We hear the word ‘authentic’ thrown around a lot, often regarding what people, or rather consumers, want when interacting with a business. So, what does it mean to be authentic in business? In this article of The Pulse, we revisit a topic we first looked at all the way back in 2007.
What is authenticity?
The word authentic has several accepted definitions. These include:
- Worthy of acceptance or belief, as conforming to or based on fact.
- Conforming to an original, so as to reproduce essential features, or made or done the same way as an original.
- Not false or imitation.
- True to one’s own personality, spirit, or character.
Regarding business, we can assume that we are looking at primarily the latter two meanings when it comes to how we represent ourselves, and perhaps the first two when it comes to our products and services.
How can we apply this meaning to business today? In 2007, our article about authenticity stated, “as reality is qualified, altered, and commercialized, consumers respond to what is engaging, personal, memorable – and above all, authentic. If customers don’t view your offerings as real, you’ll be branded inauthentic – fake! – and risk losing credibility, customers, and ultimately the sale.”
Does this hold up in 2022?
Fifteen years later, is this still what consumers are looking for? According to experts, yes. According to Forbes, “burgeoning research on authenticity has documented its many benefits, including greater levels of well-being and life satisfaction” and “many organizations encourage employees to bring their true selves to work to spark proactivity, creativity, and effectiveness.”
Why is authenticity important?
As Forbes suggests, authenticity in business has a lot of benefits, from how your employees work and relate to each other, to how your customers see your brand.
Here are some of the benefits of authenticity for your employees:
- It allows them to make a more informed decision about where they want to work, and whether they’ll be a good fit.
- Allows for better collaboration and trust between staff.
- Fewer interpersonal conflicts.
- Higher job performance.
- OfficeVibe says that authenticity leads to a sense of ‘psychological safety’ among staff.
- Employees will feel safe to provide better feedback and suggest newer, more innovative ideas.
Likewise, the benefits for your customers:
- Allows customers to make decisions about where they get their goods/services based on an understanding of shared values and priorities, such as environmentally friendly initiatives, or inclusive, safe spaces.

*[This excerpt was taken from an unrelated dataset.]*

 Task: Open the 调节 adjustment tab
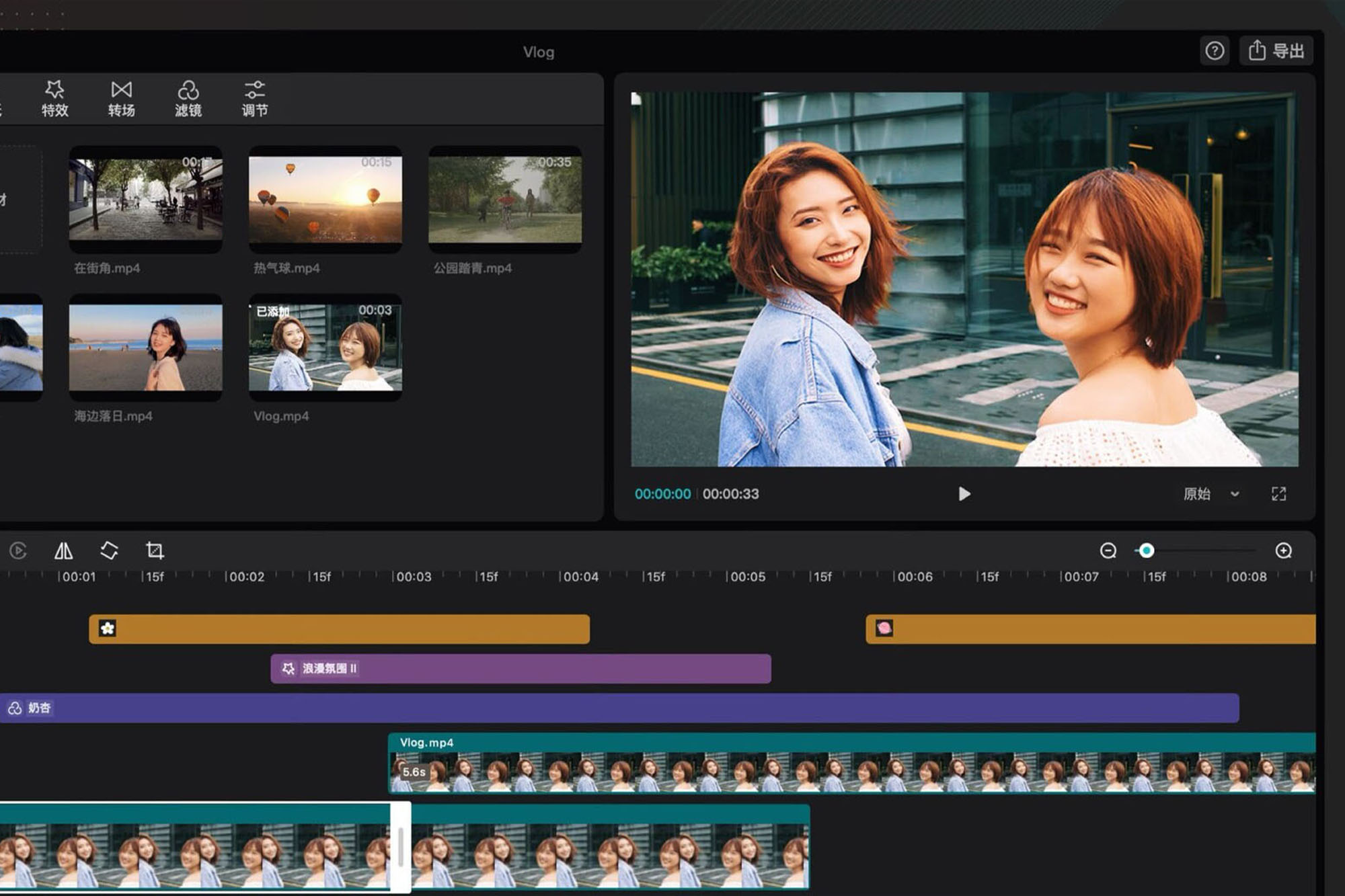click(255, 99)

- Happier and more confident employees will deliver better, more satisfying results for customers, which can lead to longer relationships, repeat customers, and recommendations and testimonials for your business.
Do employees feel safe to be authentic in the workplace?
It’s easy to say authenticity is welcome, but it’s another to make staff and clients believe it. At least ten percent of American employees feel they cannot be their authentic selves in the workplace, believing it could be detrimental to their job. However, 72% said they feel they are authentic at work.
Forbes says, “when a person shares the values, priorities, and beliefs of the organization, their true self will be celebrated and appreciated by others.”
In other words, if your business can demonstrate that its values and beliefs are in line with those of your ideal workers and customers, you’ll find that both will be able to be more authentic with you. Part of doing this means that managers and executives have a duty to authenticity, as well.
How can leaders foster authenticity?
Creating a workplace where staff can be authentic, and where customers trust in that authenticity, is going to be a top-down process. It starts with the leadership.
As a business owner, manager, or leader in your workplace, there are specific ways to model authenticity that you can begin practicing if you don’t already:
- Don’t be afraid to be yourself – you don’t have to put on an act to get respect from your team. Instead, trust them and allow yourself to build those stronger connections.
- Model making mistakes and being resilient – you’re only human, and that’s okay. It’s okay to make errors and mistakes, and turn those into opportunities for positive growth. There’s nothing less believable than an infallible person, right?
- Start and encourage productive discussions with your team. Did you know, as much as 24% of employees don’t feel like their peers welcome different opinions?
- Create opportunities to get to know your team authentically, and for them to get to know each other the same way.
In 2007, we said that authenticity mattered in the workplace. That is just as true in 2022. In order to have the happiest employees and customers alike, fostering authenticity in the workplace is a must.